EXERCISE AIM => Copy the records below from the line containing "This screenshot has height=391, width=415." through the end of the records, swapping "star count icon" for "fork count icon" and keeping everything else the same. Leave the pictures out.

■ ■ ■ ■

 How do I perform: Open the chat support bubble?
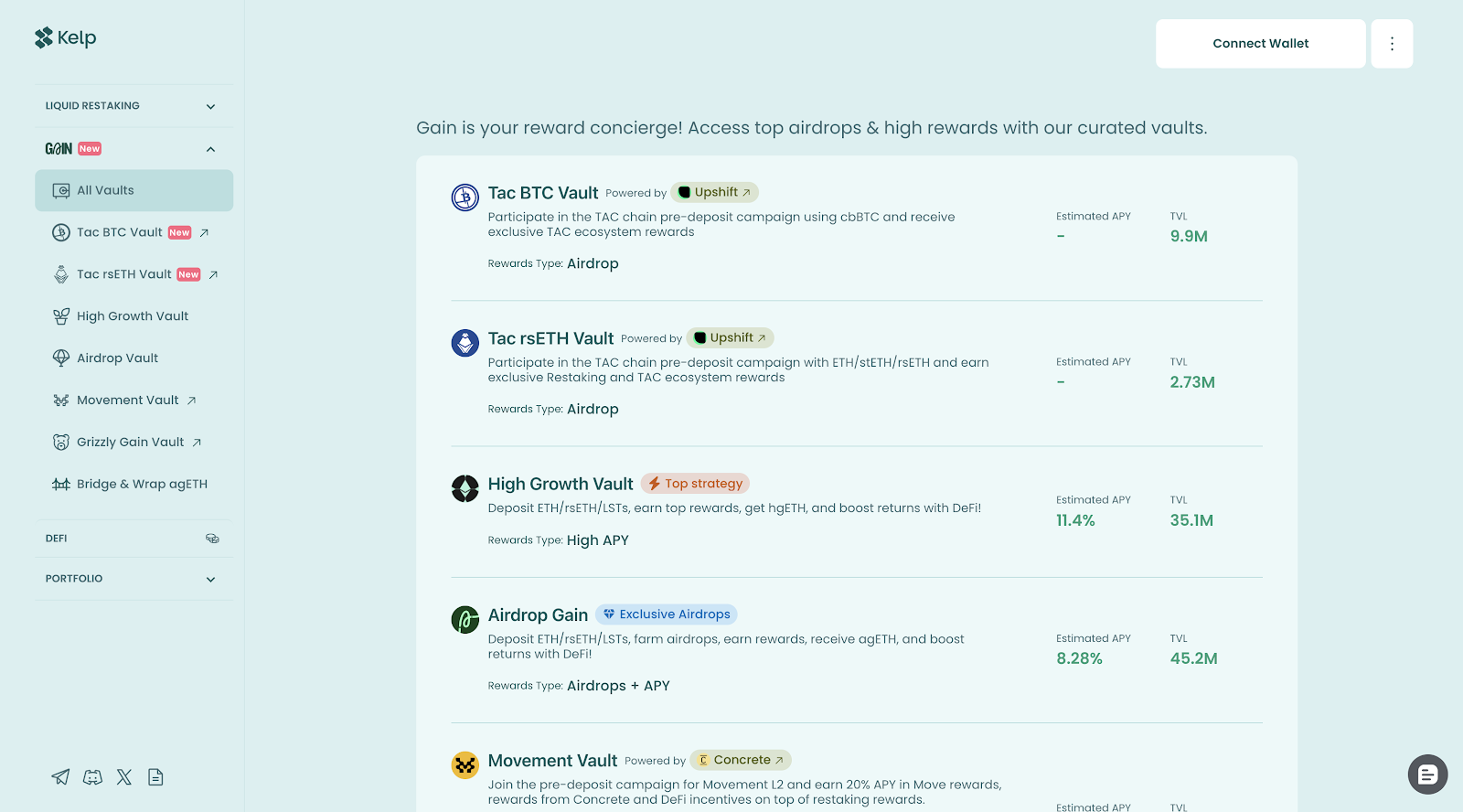1427,775
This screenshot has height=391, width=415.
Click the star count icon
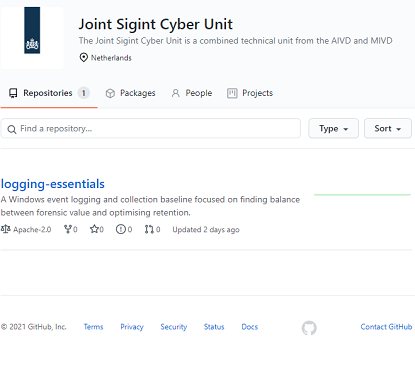pyautogui.click(x=94, y=229)
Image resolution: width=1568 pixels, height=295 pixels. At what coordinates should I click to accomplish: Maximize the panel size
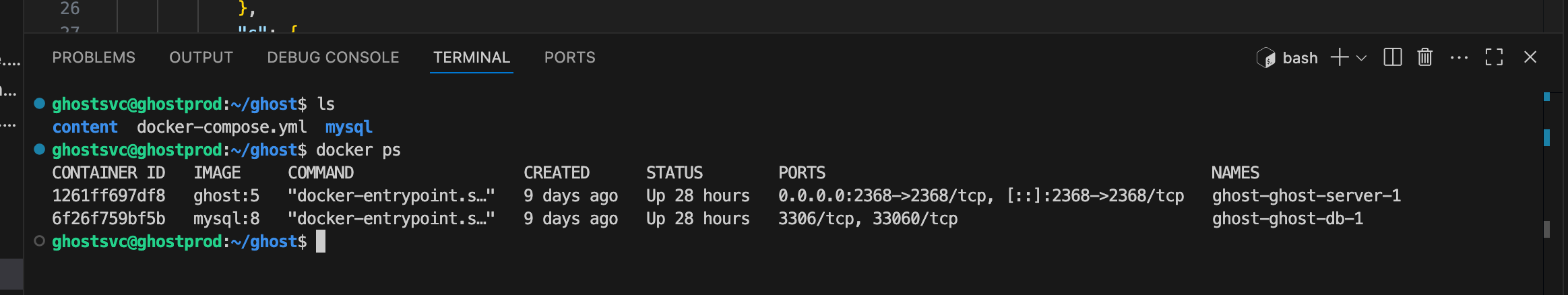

■ ■ ■ ■

EXPECTED ANSWER =>
This screenshot has height=391, width=415.
Click the fork count icon
pyautogui.click(x=94, y=229)
Image resolution: width=1568 pixels, height=295 pixels. At what coordinates should I click to accomplish: Maximize the panel size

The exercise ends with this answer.